On Fri, 6 Jan 2017, Vikas Shivappa wrote:

> From: Vikas Shivappa<vikas.shivappa@xxxxxxxxx>
>
> This patch adds support to monitor a cgroup x and a task p1
> when p1 is part of cgroup x. Since we cannot write two RMIDs during
> sched in the driver handles this.

Again you explain WHAT not WHY....

> This patch introduces a u32 *rmid in the task_struck which keeps track
> of the RMIDs associated with the task. There is also a list in the
> arch_info of perf_cgroup called taskmon_list which keeps track of tasks
> in the cgroup that are monitored.
>
> The taskmon_list is modified in 2 scenarios.
> - at event_init of task p1 which is part of a cgroup, add the p1 to the
> cgroup->tskmon_list.
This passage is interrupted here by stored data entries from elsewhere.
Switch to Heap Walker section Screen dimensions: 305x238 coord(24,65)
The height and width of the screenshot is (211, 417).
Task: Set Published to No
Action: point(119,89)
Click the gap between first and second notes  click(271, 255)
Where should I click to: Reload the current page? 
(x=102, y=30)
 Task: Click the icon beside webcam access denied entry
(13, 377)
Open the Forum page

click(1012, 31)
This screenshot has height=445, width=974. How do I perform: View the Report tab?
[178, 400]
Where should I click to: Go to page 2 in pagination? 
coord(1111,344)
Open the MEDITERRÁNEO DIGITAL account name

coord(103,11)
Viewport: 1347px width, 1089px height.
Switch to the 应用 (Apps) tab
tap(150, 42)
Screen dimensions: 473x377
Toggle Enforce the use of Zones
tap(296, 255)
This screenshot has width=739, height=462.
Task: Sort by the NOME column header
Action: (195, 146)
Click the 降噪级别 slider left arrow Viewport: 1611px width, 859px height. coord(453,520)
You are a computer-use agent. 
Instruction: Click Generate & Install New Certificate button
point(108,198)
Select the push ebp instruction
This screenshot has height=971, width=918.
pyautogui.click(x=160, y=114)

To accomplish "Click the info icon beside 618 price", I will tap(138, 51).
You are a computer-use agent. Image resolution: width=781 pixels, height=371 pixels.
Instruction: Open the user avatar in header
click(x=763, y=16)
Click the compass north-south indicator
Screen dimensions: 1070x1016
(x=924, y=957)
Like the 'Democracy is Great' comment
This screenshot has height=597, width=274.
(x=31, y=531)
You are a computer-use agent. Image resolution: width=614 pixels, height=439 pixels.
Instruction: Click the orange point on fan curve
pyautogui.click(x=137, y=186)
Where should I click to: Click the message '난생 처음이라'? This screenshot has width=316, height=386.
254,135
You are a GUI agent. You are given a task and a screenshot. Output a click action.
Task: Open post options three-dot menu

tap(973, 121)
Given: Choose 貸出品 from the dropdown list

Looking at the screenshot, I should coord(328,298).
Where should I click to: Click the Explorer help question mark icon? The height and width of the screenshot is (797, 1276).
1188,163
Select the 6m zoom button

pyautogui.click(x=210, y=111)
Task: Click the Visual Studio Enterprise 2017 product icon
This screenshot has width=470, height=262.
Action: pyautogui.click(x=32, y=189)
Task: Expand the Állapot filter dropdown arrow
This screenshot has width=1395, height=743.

At event_destroy delete the task from the list.
> - at the time of task move from cgrp x to a cgp y, if task was monitored
> remove the task from the cgrp x tskmon_list and add it the cgrp y
> tskmon_list.
>
> sched in: When the task p1 is scheduled in, we write the task RMID in
> the PQR_ASSOC MSR

Great information.

> read(for task p1): As any other cqm task event
>
> read(for the cgroup x): When counting for cgroup, the taskmon list is
> traversed and the corresponding RMID counts are added.
>
> Tests: Monitoring a cgroup x and a task with in the cgroup x should
> work.

Emphasis on should.

> +static inline int add_cgrp_tskmon_entry(u32 *rmid, struct list_head *l)
> +{
> + struct tsk_rmid_entry *entry;
> +
> + entry = kzalloc(sizeof(struct tsk_rmid_entry), GFP_KERNEL);
> + if (!entry)
> + return -ENOMEM;
> +
> + INIT_LIST_HEAD(&entry->list);
> + entry->rmid = rmid;
> +
> + list_add_tail(&entry->list, l);
> +
> + return 0;

And this function has a return value because the return value is never
evaluated at any call site.

> +}
> +
> +static inline void del_cgrp_tskmon_entry(u32 *rmid, struct list_head *l)
> +{
> + struct tsk_rmid_entry *entry = NULL, *tmp1;

And where is *tmp2? What is wrong with simply *tmp?

> +
> + list_for_each_entry_safe(entry, tmp1, l, list) {
> + if (entry->rmid == rmid) {
> +
> + list_del(&entry->list);
> + kfree(entry);
> + break;
> + }
> + }
> +}
> +
> #ifdef CONFIG_CGROUP_PERF
> struct cgrp_cqm_info *cqminfo_from_tsk(struct task_struct *tsk)
> {
> @@ -380,6 +410,49 @@ struct cgrp_cqm_info *cqminfo_from_tsk(struct task_struct *tsk)
> }
> #endif
>
> +static inline void
> + cgrp_tskmon_update(struct task_struct *tsk, u32 *rmid, bool ena)

Sigh

> +{
> + struct cgrp_cqm_info *ccinfo = NULL;
> +
> +#ifdef CONFIG_CGROUP_PERF
> + ccinfo = cqminfo_from_tsk(tsk);
> +#endif
> + if (!ccinfo)
> + return;
> +
> + if (ena)
> + add_cgrp_tskmon_entry(rmid, &ccinfo->tskmon_rlist);
> + else
> + del_cgrp_tskmon_entry(rmid, &ccinfo->tskmon_rlist);
> +}
> +
> +static int cqm_assign_task_rmid(struct perf_event *event, u32 *rmid)
> +{
> + struct task_struct *tsk;
> + int ret = 0;
> +
> + rcu_read_lock();
> + tsk = event->hw.target;
> + if (pid_alive(tsk)) {
> + get_task_struct(tsk);

This works because after the pid_alive() check the task cannot be
released before issuing get_task_struct(), right?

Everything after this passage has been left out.